空间有限的帐篷内此刻又挤了三个人,伸开手臂护着珀珥熟睡的赫伊,仰躺在赫伊怀里却紧捂着唇的珀珥,以及另一个钻在小虫母的被褥下方,一寸一寸侵入的夜访“情人”。
珀珥咬着下唇,腹上的睡衣被掀开了半截,那片柔软的唇几乎贴着他的肚脐而上,湿漉漉带有几分温柔又缱绻的意味。
他伸手想要将被子里的家伙抓住,却被另一只大手拢住了手腕。
下一秒,胸脯前的被子下被一道修长有力的躯干撑了起来。
迎着昏暗的视线,珀珥刚刚张唇:“奥……”
“嘘——”
小虫母的嘴巴被捂住了,然后他对上了一双在暗色环境下流动着微光的铂金色眼瞳。
温柔深邃,幽幽地藏匿着无限的柔情。
那双眼睛好似会说话一般,盛满了一种勾人到了极致的情绪。
珀珥眨着灵动的眼眸,试图给奥洛维金使眼色,像是在询问对方为什么而来。
虽然最初在辐射荒星上相遇时,珀珥会有点怕奥洛维金——大抵是不习惯对方那副优雅贵族,且极具疏离和审视感的面具。
可在时间的推移下,珀珥透过贵公子的面具感受到了对方的温柔与真诚,自然不会再害怕躲避,甚至生出了更多的依恋与信任。
毕竟在珀珥眼中,奥洛维金就像是什么事情都能做好的完美代表。
他擅长言语、会赞美,打扮精致,浑身上下香喷喷的,一举一动总带有独特的韵味,行为细致、洞察力强,比起赫伊更为冷感的理智,奥洛维金是真的温柔。

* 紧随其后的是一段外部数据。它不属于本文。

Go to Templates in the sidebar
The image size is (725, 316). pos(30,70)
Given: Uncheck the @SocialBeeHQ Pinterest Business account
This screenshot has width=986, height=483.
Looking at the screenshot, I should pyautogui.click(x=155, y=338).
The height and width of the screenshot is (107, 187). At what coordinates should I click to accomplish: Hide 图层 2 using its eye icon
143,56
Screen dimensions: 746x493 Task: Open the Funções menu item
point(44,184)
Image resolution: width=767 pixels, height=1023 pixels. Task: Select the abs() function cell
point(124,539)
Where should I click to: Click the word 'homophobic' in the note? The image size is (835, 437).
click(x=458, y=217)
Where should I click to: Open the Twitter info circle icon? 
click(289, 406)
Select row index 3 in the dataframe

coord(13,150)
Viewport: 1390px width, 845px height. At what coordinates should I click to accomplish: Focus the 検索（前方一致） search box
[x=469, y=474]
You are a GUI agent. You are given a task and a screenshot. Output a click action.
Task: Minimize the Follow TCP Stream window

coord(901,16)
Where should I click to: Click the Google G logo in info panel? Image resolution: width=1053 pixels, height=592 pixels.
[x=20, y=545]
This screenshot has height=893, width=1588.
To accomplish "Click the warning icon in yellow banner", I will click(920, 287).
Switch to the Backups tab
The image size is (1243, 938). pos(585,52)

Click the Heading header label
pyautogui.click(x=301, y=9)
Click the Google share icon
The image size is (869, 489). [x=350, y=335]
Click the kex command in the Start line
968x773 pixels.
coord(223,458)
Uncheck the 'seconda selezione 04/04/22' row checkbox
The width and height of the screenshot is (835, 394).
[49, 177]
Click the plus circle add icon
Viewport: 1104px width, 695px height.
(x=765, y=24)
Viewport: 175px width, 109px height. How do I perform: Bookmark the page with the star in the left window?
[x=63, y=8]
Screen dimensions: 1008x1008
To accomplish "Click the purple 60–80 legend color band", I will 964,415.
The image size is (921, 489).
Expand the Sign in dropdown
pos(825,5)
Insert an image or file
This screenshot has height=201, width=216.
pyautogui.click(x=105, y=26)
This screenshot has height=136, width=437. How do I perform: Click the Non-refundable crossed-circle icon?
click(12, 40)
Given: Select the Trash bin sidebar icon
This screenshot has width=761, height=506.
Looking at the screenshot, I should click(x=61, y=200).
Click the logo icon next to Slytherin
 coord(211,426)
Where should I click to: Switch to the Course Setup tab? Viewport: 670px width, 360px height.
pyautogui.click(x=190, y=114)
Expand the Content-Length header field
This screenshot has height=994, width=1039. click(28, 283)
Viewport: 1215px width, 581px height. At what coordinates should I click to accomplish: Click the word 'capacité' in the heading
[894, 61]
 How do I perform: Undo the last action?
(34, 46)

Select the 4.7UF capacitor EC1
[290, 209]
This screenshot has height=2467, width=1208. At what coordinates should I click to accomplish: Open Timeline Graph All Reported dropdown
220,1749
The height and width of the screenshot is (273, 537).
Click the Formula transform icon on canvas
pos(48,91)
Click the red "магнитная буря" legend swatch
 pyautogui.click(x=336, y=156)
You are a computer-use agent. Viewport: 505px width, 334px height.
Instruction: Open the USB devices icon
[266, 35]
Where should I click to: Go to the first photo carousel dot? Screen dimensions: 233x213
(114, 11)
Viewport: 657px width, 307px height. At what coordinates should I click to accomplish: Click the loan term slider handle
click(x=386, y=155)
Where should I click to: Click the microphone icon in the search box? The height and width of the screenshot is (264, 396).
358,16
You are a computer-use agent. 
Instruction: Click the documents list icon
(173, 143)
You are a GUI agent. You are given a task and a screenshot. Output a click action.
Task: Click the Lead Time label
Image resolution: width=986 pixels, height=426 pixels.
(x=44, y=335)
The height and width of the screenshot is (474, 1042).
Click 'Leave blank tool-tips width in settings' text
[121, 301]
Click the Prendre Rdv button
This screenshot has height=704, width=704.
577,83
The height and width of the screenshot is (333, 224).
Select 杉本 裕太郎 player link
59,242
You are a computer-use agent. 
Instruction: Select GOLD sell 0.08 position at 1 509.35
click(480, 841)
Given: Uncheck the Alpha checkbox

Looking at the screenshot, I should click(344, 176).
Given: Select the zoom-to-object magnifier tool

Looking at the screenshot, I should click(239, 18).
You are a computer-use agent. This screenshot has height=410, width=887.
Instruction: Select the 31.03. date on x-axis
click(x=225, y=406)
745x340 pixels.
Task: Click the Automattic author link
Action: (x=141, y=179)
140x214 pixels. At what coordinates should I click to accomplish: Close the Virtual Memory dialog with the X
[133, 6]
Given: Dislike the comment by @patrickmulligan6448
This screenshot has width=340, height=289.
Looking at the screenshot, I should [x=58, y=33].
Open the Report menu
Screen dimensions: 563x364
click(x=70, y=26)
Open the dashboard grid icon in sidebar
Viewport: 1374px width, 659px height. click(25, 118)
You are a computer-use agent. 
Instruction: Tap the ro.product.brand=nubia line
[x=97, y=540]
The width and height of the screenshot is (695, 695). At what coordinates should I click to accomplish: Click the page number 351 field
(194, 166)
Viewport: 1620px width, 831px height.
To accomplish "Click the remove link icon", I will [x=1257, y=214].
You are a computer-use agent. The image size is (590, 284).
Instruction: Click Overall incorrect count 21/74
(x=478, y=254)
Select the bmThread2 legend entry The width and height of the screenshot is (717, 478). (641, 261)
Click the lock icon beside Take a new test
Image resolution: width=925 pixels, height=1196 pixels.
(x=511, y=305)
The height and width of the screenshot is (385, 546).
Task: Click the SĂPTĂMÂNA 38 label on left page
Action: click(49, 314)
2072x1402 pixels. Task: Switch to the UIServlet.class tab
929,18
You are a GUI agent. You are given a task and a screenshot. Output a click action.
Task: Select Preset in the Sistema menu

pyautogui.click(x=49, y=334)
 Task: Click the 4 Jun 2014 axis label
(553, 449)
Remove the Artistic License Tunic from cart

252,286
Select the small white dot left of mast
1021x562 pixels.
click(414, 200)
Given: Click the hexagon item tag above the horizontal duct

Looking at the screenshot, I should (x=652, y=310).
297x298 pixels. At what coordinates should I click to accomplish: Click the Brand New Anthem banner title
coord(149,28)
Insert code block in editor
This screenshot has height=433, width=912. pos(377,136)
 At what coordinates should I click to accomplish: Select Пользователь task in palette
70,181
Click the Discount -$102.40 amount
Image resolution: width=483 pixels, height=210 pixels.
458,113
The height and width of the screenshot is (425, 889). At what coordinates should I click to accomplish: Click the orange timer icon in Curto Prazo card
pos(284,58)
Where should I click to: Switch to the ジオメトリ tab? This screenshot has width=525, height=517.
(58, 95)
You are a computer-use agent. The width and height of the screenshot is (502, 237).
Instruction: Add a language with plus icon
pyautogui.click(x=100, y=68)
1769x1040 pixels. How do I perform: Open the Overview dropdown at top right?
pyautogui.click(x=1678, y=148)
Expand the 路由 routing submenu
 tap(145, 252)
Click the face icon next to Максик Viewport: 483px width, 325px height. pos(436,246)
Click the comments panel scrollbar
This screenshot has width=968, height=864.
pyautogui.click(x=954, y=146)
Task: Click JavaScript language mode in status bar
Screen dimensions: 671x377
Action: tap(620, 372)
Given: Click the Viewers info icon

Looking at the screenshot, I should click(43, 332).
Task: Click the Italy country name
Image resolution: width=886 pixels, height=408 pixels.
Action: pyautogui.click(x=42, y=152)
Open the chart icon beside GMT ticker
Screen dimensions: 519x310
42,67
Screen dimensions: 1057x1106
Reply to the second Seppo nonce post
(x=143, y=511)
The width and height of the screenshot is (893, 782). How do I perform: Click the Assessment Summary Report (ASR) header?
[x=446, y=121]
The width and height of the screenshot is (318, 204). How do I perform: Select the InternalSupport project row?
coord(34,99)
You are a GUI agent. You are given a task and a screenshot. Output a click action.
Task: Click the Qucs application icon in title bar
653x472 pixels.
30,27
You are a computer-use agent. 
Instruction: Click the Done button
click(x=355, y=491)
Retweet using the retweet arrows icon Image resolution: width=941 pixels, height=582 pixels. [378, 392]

当然,比起边境哨卫军副首席林的温柔更有距离和傲气感,唯有被奥洛维金真正纳入羽翼之下的人,才能享有他的宠溺与优待。
珀珥甚至有些小小地敬佩奥洛维金。
奥洛维金是他很久以前想要成为的人!
只是珀珥想过晚间钻被窝的人可能是可爱控的缇兰、是阴湿小狗似的厄加、是不善言辞但喜欢贴贴的02,但却一点儿没料到会是奥洛维金!
此刻,在眼底的疑惑之下,撑着手臂俯在珀珥上方的奥洛维金只是用指腹轻轻揉着小虫母的唇瓣。
柔软细腻,带有一阵浅浅的潮意,像是一块小布丁。
对比奥洛维金那只曾经会握着长剑的手指来说显得过于娇嫩,以至于当他克制力道轻柔摩挲时,便给珀珥带来一种近乎温柔又磨人的“惩罚”。
这股浮动在唇上的痒意几乎透过皮肉,蔓延至珀珥的咽喉深处,让他止不住地吞咽唾液,然后被那只修长白皙的指腹抵着挤到了狭窄的口腔之内。
帐篷内不知道什么时候充满了小虫母身上的气息。
柔和湿润,带有一股花香亦或是果香杂糅的甜。
那是浆果成长到烂熟后的靡丽,鲜嫩充沛的水分被晚间窃食的野兽舔舐,最终一寸一寸榨干,甚至还坏心眼地叼着扯着,有种想要占为己有的恶劣,引得珀珥战栗不止。
因为感官上的刺激,可怜的小虫母几乎要全部缩在赫伊的怀里。
可依旧沉睡的赫伊却毫无所察,只是在珀珥靠近时下意识搂住了对方,本能般地为其掖了掖被子,为这份古怪的、近乎偷情的氛围增加了几分背德。
直到珀珥抖着彻底瘫软,他被奥洛维金轻轻吻了一下额头与唇角,这好似情人之间最缱绻的互动。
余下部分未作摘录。